Stefano Franchi <[EMAIL PROTECTED]> writes:

> 
> Thank to Matej and Herbert I solved the problem with Greek letters in 
> BibTeX title. I am now facing another problem: how to get LyX/LaTex to 
> produce the 'slanted' Greek  fonts needed for emphasis.
> 
> I installed the cbgreek package by Claudio Beccari and it seems to be 
> working fine with Babel with the \selectlanguage{greek} option. That 
> is, I can get the regular font shape with all the needed accents, 
> spirits, etc. and the font size is correctly scaled down from main text 
> to footnote text. So far so good. But I cannot produce the slanted 
> shape which, according to cbgreek's documentation, does indeed exist.  
> But I cannot see any difference between, e.g, the two following lines:
> 
> \selectlanguage{greek}pajhtik'on\selectlanguage{english}
> 
> \emph \selectlanguage{greek}pajhtik'on\selectlanguage{english}
> 
> The problem lies with the installation of cbgreek, I suppose, since I 
> get the following warnings when I try to compile directly from LaTeX;
> 

You did something wrong. In fact, the problem is the use of \emph.  First of 
all, I seem to recall this is one of the taboos in moving from old LaTeX209 to 
new LaTeX2e.  you should use \emph{<text>} (delimiters required).
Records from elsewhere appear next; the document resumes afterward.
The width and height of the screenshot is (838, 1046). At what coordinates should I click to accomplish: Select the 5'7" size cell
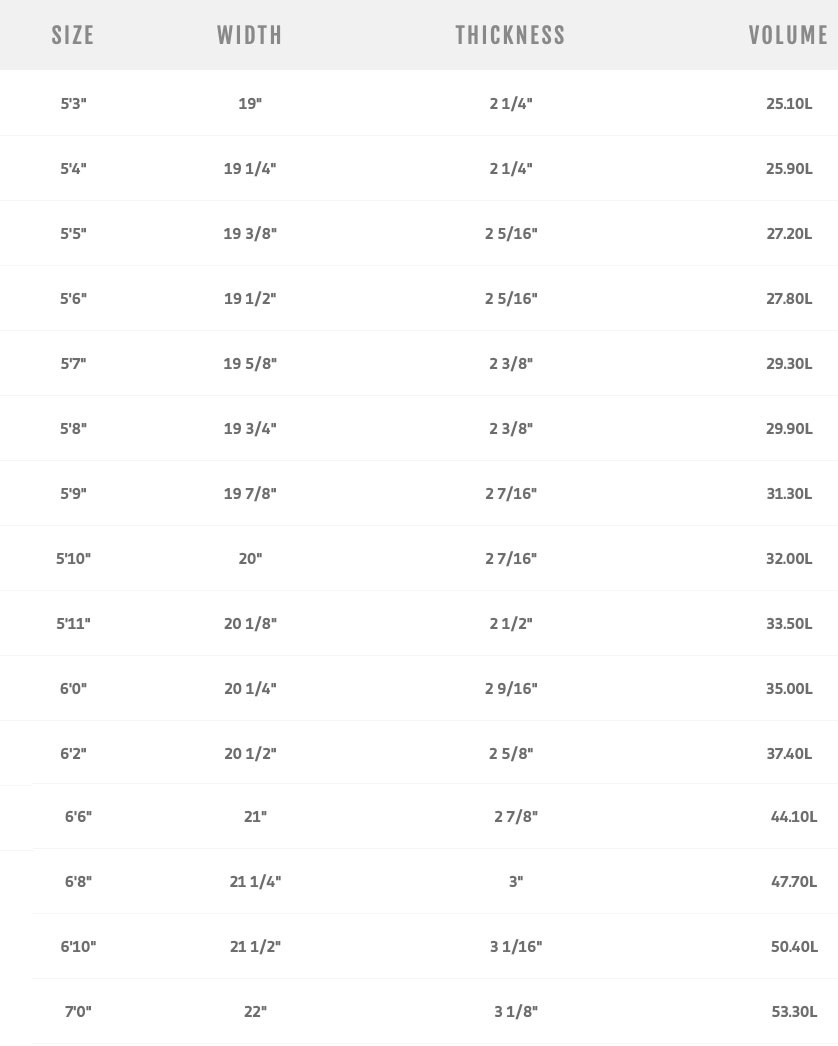[73, 364]
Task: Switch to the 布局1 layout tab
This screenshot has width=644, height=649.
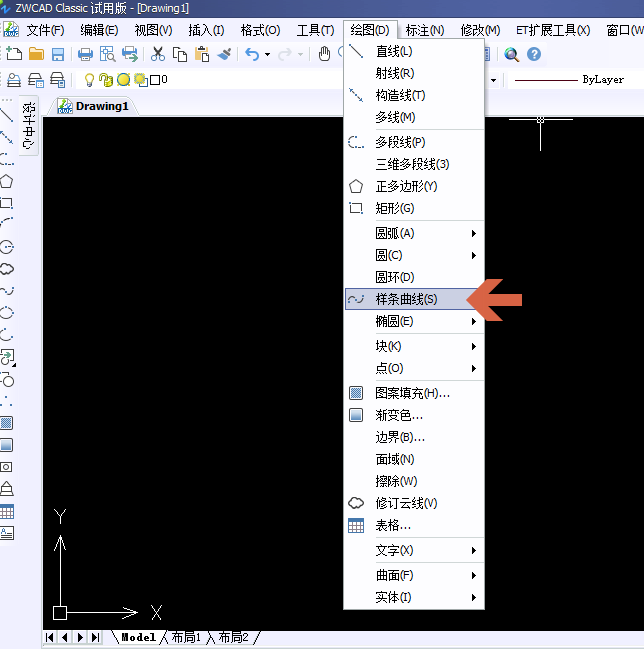Action: 186,637
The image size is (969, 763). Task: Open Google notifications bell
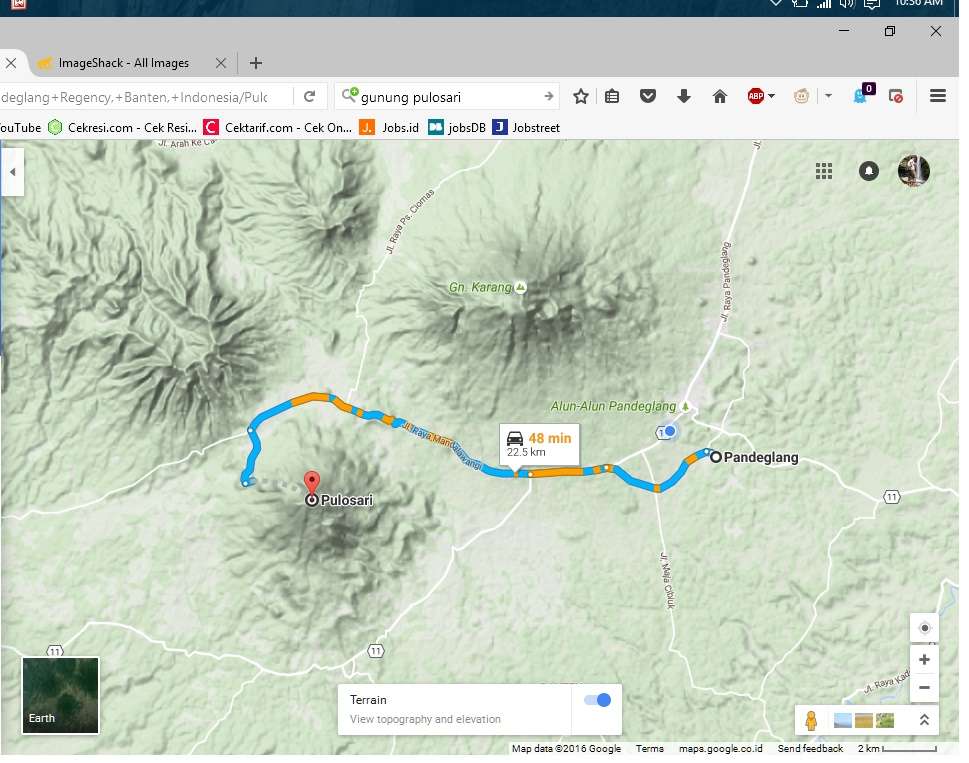(869, 171)
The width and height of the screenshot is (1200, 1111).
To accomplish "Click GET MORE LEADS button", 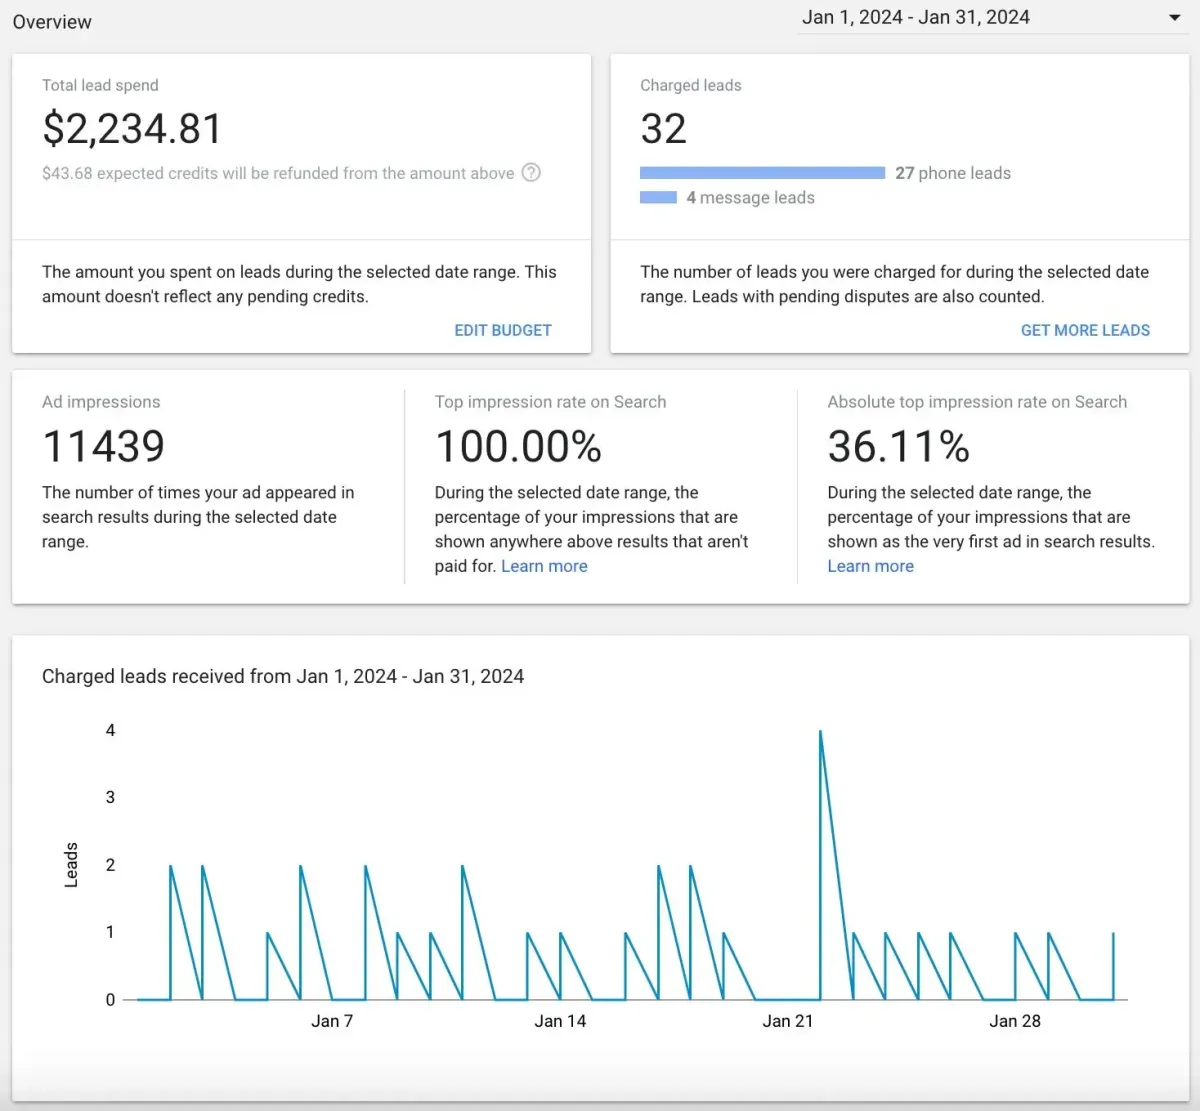I will (x=1085, y=330).
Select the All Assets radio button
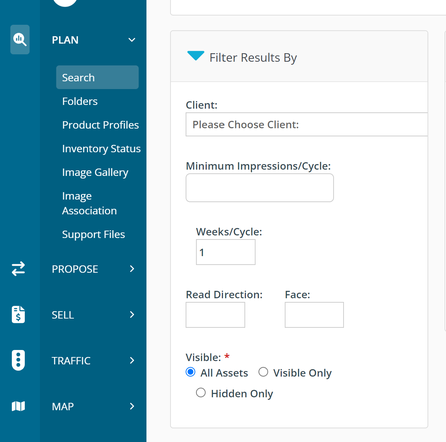 [x=190, y=372]
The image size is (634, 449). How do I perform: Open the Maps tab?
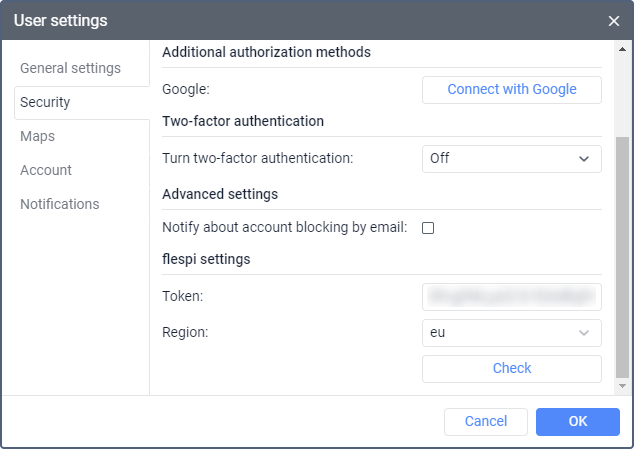point(37,136)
Second, if you are typesetting short sentences or words, you better use 
\foreignlanguage{greek}{pajetik'on}.  You skip the selectlangs, and your source 
code is less verbose.

If you want to do something *really* cool, try adding 

\renewcommand{\textsf}[#1]{\foreignlanguage{greek}{#1}} 

to the preamble in Layout/Document/Preamble.  This command assigns Greek to the 
sans-serifed fonts (if you, like me, you don't have a use for those), so every 
time you want to add something in Greek you simply type \textsf{pajhtik'os}.  
The font mechanism adds cursive, slanted, boldface, whatever, automagically.  
On LyX you see a sans-serifed font (Arial, I think, by default).  I suggest you 
to stick to the italic font.  It's better, to my taste...

Trust me: I'm writing my dissertation too ;)

Luis.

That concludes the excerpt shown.